前を歩いているのは水上まで車に乗っけてくださった方。「遅いよ」って言った割りに速かったです。

 武尊沢を渡渉し、武尊沢右岸をずっとトラバースしていく。私はときどき写真を撮り、おじさんに置いていかれるが小走りで追いつく。おじさんはやはり早い。何度か枝沢を渡ると右に手小屋沢避難小屋への道を分け、車道歩き。車はかなり奥まで入れるようだったが、おじさんと話しながらたらたら歩いていく。

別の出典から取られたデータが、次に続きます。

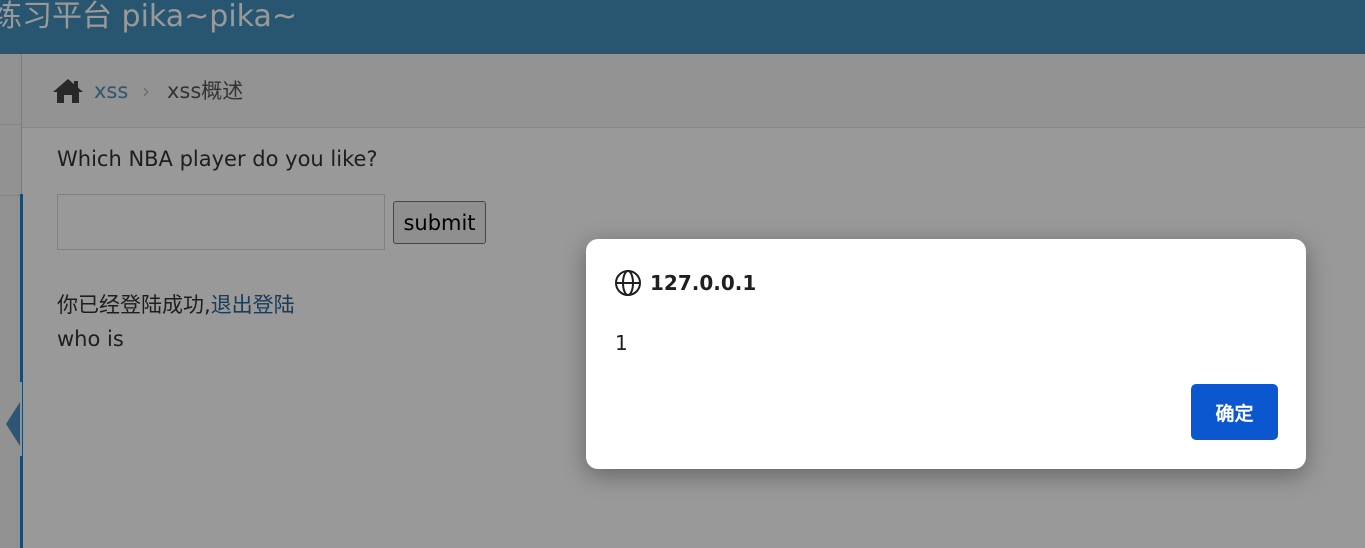 This screenshot has height=548, width=1365. Describe the element at coordinates (622, 343) in the screenshot. I see `dialog-message: 1` at that location.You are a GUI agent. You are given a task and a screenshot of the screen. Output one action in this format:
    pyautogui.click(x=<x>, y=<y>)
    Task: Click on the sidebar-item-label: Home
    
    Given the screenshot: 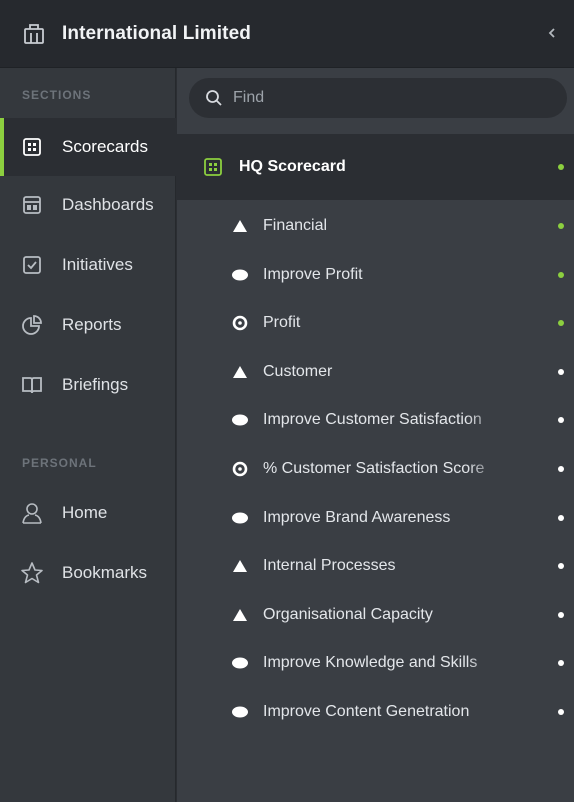 What is the action you would take?
    pyautogui.click(x=85, y=512)
    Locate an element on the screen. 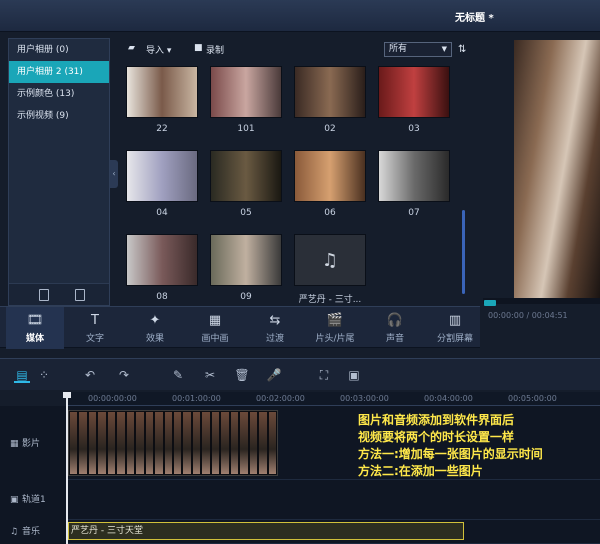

おじさんがあるところに勤めていて、政治家がらみの事件は裏で取引が行われることがあるとか、事務次官付きの運転手をしたとかそんな話をしてくれた。

 やがて武尊神社に着くと立派なアスファルトの道が伸びていた。裏見の滝によって見たかったが、すぐ車に乗って下る。さすがに運転手をしていただけあってブレーキを感じない完璧な運転であった。武尊橋で利根川沿いになり、水上駅で下ろしてもらった。おじさんに礼を言って分かれた。

 水上駅に着いたのは14時であり、駅は非常に込んでいた。晴れの日で紅葉があり水上温泉があるからだろうか。水上温泉に行ってみようかとも思ったがやや遠いので帰ることにした。晴れで眺めもよく、非常に充実した山だった。